Even though a chemical might be effective in a 6-day test, its use in industry would depend on its behavior during a storage period lasting several weeks or months. Therefore, while a test method made possible the selection of the most promising chemicals, it had to be supplemented by laboratory tests of longer duration to determine how long the chemicals would retain their effectiveness in preventing heating and deterioration.

These tests were conducted in the same manner as the original ones, except that they were not concluded until the temperature of the treated seeds began to rise above room temperature. For example, with flaxseed of 22 percent moisture content, it was shown that vinyl propionate, when used in a concentration approximately equivalent to that of ethylene chlorohydrin, prevented heating of the seed for 21 days. The untreated control lot of the same seed heated to 110 F. in 4 days. Grain sorghum, treated with ethylene chlorohydrin, did not heat for 10 days. With ethylene bromohydrin, no heating occurred for 14 days.

The most interesting observation was on the effect of mixing two or more chemicals, each of which had been found to possess inhibitory activity. When two "active" chemicals were mixed, the resultant inhibition was greater than that obtained by treatment with either chemical alone, even when each was used in a higher concentration. For example, heating of flaxseed was inhibited for 62 days by a mixture of propylene glycol dipropionate and 1,3-dimethyl-4,6-bischloromethyl benzene. If twice the concentration of one of them ( propylene glycol dipropionate) was used alone, inhibition was maintained for 18 days, while double the concentration of the other one (1,3-dimethyl-4,6-bischloromethyl benzene) was effective for only 15 days. Treatment with the mixture of the two chemicals had an analogous effect on the rate of formation of free fatty acids.

Data under study:

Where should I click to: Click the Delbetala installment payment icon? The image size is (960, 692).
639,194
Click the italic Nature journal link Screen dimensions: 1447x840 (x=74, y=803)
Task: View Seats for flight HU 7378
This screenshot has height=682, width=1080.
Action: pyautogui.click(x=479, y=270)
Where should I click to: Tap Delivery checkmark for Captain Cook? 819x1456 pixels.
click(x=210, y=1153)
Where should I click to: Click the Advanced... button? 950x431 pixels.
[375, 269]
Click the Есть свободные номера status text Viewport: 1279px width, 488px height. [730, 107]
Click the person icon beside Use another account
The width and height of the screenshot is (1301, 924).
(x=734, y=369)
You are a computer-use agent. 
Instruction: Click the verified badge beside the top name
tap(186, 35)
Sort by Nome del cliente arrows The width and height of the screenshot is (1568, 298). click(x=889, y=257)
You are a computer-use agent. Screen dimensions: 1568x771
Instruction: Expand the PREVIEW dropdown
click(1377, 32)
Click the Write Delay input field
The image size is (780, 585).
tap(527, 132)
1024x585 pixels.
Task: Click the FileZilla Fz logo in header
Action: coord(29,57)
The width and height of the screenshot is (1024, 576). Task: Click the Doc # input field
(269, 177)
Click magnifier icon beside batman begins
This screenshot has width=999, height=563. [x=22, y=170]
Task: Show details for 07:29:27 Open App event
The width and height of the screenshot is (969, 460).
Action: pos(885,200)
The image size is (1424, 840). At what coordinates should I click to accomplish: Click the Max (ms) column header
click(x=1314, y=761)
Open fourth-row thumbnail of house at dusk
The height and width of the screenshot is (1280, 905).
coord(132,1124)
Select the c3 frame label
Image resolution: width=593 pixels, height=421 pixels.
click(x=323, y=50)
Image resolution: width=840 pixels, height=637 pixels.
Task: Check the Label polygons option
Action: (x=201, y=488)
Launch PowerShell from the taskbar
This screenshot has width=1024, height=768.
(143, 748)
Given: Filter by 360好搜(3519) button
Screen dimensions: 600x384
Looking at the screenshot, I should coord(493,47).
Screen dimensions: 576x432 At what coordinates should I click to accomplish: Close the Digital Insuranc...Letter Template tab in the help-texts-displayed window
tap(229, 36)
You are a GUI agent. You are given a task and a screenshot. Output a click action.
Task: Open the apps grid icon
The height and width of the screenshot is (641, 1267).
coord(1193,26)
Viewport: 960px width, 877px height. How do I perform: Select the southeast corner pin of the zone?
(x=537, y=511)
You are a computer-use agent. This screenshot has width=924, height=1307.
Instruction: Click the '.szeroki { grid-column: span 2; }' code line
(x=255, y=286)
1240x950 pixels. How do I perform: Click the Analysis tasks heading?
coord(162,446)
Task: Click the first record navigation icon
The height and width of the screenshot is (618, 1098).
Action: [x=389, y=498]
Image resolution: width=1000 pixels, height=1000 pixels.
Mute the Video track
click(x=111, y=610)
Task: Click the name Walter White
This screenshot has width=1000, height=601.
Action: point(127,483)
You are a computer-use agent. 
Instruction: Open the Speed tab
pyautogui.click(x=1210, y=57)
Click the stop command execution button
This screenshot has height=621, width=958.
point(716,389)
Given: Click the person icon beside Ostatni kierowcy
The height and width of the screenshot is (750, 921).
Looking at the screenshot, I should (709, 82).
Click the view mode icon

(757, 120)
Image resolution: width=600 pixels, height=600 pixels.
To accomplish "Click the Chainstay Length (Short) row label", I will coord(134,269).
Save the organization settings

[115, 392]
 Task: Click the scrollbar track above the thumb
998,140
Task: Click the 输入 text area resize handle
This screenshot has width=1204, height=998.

Exercise instructions:
**a.** Please quote the passage on chemical treatment of stored seed, beginning at the words "These tests were" and stopping after "for 14 days.".
**b.** In the passage on chemical treatment of stored seed, how many days did the untreated control lot of flaxseed take to heat to 110 F.?
The data isn't needed here.

Solutions to the tasks:
**a.**
These tests were conducted in the same manner as the original ones, except that they were not concluded until the temperature of the treated seeds began to rise above room temperature. For example, with flaxseed of 22 percent moisture content, it was shown that vinyl propionate, when used in a concentration approximately equivalent to that of ethylene chlorohydrin, prevented heating of the seed for 21 days. The untreated control lot of the same seed heated to 110 F. in 4 days. Grain sorghum, treated with ethylene chlorohydrin, did not heat for 10 days. With ethylene bromohydrin, no heating occurred for 14 days.

**b.** 4 days.